07

DISCLAIMER

Beberapa hal yang penting untuk diperhatikan sebelum menyelam lebih jauh dalam cerita ini:

1. Kedua tokoh utama BEDA AGAMA.

Satunya Islam, satunya Katolik. "Kenapa nggak dibikin sama, sih, Kak? Sengaja mau adu domba, kah? Karena ini happy ending, berarti salah satu bakal convert."

(dan pembaca MBAK/Sakura Kiss pasti tahu siapa yang bakal convert di sini 😅)

Jawabanku: karena itu LOGIS. Karena LOGIS kalau mereka beda agama.

Justru kalau di awal keduanya sudah sama-sama Islam jadi CACAT LOGIKA. Sejak awal, si male lead ini turunan bule murni. Nggak ada mix manapun dan nggak pernah bersentuhan dengan budaya ketimuran, apalagi Islam. Dia baru mengenal teman-teman muslimnya pertama kali di Indonesia. Jadi, kalau dia sudah Islam sejak awal, itu biggest plot hole.

Kalau sejak awal agama mereka sama, tandanya aku penulis yang males putar otak, pengin cari aman tapi mengesampingkan logika cerita.

2. Ini BUKAN cerita religi.

Genre utamanya romansa dan keluarga. Pembahasan religi harus ada karena itu bagian dari konflik romansanya. Meskipun salah satu bakal convert, aku tidak mendiskreditkan agamanya yang lama. Juga tidak mengglorifikasi agama yang baru seolah yang ini lebih baik (dibanding yang itu). Keduanya akan kutulis secara berimbang. Caranya? Baca aja dulu, nanti tahu.

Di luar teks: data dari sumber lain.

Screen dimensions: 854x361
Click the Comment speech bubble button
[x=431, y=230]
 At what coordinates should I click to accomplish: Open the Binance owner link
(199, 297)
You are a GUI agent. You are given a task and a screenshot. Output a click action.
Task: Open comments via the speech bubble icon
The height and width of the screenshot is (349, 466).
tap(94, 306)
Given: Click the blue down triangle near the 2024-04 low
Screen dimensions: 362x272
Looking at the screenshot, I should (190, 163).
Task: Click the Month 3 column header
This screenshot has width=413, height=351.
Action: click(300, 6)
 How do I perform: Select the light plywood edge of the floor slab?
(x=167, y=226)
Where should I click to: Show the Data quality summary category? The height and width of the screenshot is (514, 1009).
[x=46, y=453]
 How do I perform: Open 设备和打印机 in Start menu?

Ini bukan cerita tentang pencarian eksistensi Tuhan. Ini tentang pasangan dengan jurang gap yang sangaaaaaat besar dan dalam. Tentang kompromi yang mereka lakukan untuk menjembatani gap itu supaya bisa bersama. Nggak cuma yang convert yang berkompromi besar-besaran, sementara yang satunya berleha-leha sambil ngucap syukur. GAK GITU PAK EKO 😭 Yang satunya pun akan jor-joran membersamai yang convert dalam proses adaptasinya. Mereka itu sama. ❤️

3. Convert karena bucin.

Iya. Enggak usah munafik dan bukalah mata baik-baik. Faktanya, mereka yang convert hampir semua karena pasangan. Demi pasangan. Bukan 100% panggilan dari lubuk sanubari terdalam untuk mengimani Tuhan dari agamanya yang baru.

Pada awalnya begitu.

Sisanya tinggal bagaimana si converts ini menekuni agama barunya. Golongan mbelgedes yang ibadah ogah-ogahan ada, golongan lurus yang akhirnya kebawa pasangan jadi beneran taat juga ada. Iman manusia dalam beragama itu naik-turun. Jadi, proses menuju taat pun nggak mungkin instan. Karena yang instan-instan itu nggak sehat, yagesya.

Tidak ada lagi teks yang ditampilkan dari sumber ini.